Réunie hier matin, la commission des affaires européennes du Sénat a jugé la proposition de règlement européen sur la liberté des médias non conforme au principe de subsidiarité. Ce principe – inscrit à l’article 5 du traité de l’Union européenne – garantit une bonne répartition des compétences entre l’Union européenne et les États membres.

Dans l’avis motivé adopté en commission, les sénateurs déclarent partager l’objectif principal du projet de texte européen : renforcer la liberté et l’indépendance des médias. Mais ils font valoir que le pluralisme et la liberté de la presse sont des droits fondamentaux, qui ne peuvent être défendus par une approche seulement fondée sur le marché intérieur. Ces droits vont aussi de pair avec la diversité culturelle et linguistique de l’Europe, dont la protection justifie l’intervention des États et le soutien de l’Union européenne. Celle-ci doit respecter les législations des États en la matière, surtout quand elles sont très protectrices, anciennes et robustes, comme c’est le cas en France. "La grande loi du 29 juillet 1881 sur la liberté de la presse et la loi du 30 septembre 1986 sur la liberté de communication audiovisuelle sont des acquis très solides, qu’il ne faut toucher que d’une main tremblante", ont déclaré les rapporteurs de la commission des affaires européennes du Sénat, Catherine Morin-Desailly, Florence Blatrix Contat et André Gattolin. Ils ont pointé un risque de nivellement par le bas, si une harmonisation européenne était imposée. Ils ont aussi dénoncé l’incohérence qui consiste à réunir dans une même législation européenne deux écosystèmes très différents, celui de la presse et celui des médias audiovisuels et numériques.

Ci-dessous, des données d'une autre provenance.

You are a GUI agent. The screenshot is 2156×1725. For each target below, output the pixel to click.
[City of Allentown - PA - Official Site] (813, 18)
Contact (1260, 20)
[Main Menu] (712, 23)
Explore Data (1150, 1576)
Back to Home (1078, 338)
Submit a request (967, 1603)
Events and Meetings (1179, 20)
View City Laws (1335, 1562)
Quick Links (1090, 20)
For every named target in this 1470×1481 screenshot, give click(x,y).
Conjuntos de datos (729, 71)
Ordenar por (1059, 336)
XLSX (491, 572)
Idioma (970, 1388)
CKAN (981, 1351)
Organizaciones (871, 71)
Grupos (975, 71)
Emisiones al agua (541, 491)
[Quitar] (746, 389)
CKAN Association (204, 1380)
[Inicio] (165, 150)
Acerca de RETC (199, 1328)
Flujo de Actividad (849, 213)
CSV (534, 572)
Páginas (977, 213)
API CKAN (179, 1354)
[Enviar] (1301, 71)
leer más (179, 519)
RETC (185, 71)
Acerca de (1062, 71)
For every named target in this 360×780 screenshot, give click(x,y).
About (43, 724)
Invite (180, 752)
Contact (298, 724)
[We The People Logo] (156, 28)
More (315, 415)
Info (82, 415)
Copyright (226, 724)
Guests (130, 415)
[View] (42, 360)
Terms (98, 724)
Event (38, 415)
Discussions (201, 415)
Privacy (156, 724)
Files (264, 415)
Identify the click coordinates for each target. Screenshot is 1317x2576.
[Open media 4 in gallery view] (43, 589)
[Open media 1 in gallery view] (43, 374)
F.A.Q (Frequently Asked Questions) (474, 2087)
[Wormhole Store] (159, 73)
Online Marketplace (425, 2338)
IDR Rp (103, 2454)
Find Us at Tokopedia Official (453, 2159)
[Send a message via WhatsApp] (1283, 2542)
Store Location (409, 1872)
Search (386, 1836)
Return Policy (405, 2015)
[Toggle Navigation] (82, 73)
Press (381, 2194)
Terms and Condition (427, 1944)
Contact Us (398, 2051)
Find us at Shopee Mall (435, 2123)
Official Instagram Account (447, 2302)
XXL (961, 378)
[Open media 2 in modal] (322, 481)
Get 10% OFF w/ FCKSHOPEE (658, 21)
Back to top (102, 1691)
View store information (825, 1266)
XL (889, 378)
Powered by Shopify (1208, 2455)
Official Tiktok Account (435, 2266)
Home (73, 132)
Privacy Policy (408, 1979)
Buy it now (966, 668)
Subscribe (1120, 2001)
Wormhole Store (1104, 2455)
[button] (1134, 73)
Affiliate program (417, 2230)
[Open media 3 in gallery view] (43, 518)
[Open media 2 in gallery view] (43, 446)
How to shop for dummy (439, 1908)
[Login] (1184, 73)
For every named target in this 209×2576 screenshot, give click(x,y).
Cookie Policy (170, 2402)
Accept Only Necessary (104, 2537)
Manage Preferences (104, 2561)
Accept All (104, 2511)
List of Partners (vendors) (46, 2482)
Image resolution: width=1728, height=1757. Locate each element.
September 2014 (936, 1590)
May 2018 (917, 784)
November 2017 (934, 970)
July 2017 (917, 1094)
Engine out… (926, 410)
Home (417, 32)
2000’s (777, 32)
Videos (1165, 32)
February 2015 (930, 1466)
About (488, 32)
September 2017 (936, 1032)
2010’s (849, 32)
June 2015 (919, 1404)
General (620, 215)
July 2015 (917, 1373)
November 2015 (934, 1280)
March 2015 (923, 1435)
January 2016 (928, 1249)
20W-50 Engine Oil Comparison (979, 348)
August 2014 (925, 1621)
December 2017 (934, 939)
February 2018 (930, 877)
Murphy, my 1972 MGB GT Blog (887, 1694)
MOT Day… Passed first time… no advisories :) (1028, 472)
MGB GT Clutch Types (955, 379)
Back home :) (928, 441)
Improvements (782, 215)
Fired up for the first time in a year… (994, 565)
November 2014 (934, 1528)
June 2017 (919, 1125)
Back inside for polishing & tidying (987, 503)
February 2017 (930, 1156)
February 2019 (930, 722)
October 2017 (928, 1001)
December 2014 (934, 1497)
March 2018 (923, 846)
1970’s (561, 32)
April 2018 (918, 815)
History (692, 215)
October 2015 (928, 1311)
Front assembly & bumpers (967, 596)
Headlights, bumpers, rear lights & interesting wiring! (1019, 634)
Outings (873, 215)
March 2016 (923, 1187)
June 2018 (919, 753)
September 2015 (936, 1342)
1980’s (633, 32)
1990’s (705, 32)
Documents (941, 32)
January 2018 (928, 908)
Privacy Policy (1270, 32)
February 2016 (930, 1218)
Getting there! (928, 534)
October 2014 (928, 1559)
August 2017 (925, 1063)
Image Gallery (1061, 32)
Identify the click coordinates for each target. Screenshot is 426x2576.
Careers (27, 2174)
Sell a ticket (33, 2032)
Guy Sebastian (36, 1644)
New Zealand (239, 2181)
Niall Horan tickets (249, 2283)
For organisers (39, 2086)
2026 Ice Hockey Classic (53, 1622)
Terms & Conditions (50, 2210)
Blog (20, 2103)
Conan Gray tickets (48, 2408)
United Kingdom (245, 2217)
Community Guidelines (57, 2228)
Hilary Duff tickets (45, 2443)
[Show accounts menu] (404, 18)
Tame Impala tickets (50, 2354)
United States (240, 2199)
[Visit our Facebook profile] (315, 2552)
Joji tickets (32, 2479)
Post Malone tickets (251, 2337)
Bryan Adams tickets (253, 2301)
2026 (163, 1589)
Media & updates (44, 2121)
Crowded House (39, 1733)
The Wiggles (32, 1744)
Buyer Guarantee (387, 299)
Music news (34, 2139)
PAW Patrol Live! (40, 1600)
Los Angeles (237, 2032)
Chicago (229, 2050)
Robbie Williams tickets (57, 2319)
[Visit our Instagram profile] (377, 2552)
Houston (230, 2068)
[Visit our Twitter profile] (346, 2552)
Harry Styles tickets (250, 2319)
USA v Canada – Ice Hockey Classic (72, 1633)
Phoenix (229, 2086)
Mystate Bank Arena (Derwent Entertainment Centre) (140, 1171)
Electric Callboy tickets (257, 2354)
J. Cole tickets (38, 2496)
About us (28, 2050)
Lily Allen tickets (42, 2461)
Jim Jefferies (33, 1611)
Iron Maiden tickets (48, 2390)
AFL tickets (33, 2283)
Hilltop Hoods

"La valeur ajoutée réelle de cette proposition n’est pas évidente", selon Florence Blatrix Contat. Elle doit être aussi "mieux articulée avec la législation existante, en particulier le DMA (directive sur les marchés numériques) et le DSA (règlement sur les services numériques) qui vient d’être adopté et n’est même pas encore appliqué", a observé Catherine Morin-Desailly. "Face à ce texte aux objectifs louables et très ambitieux, nous appelons la Commission européenne à améliorer sa copie", a affirmé André Gattolin.

"Le contrôle du principe de subsidiarité participe de la démocratie européenne en permettant aux parlements nationaux d’intervenir directement dans le processus législatif européen", a rappelé Jean-François Rapin, président de la commission des affaires européennes du Sénat, pour qui "le respect de ce principe est une condition nécessaire à la pérennité du projet européen". Plusieurs parlements européens ont adopté (Bundesrat et Bundestag allemands) ou vont adopter (Folketing danois, parlements suédois et irlandais) des avis similaires à celui de la commission des affaires européennes du Sénat qui deviendra celui du Sénat dans un mois. Si un tiers des parlements nationaux le font, ils envoient un "carton jaune" à la Commission européenne, qui doit se justifier. Si plus de la moitié se prononcent dans le même sens, elle devra revoir sa copie.

Retrouver l'avis motivé ici.

M. Jean-François Rapin (Les Républicains – Pas-de-Calais) est président de la commission des affaires européennes du Sénat.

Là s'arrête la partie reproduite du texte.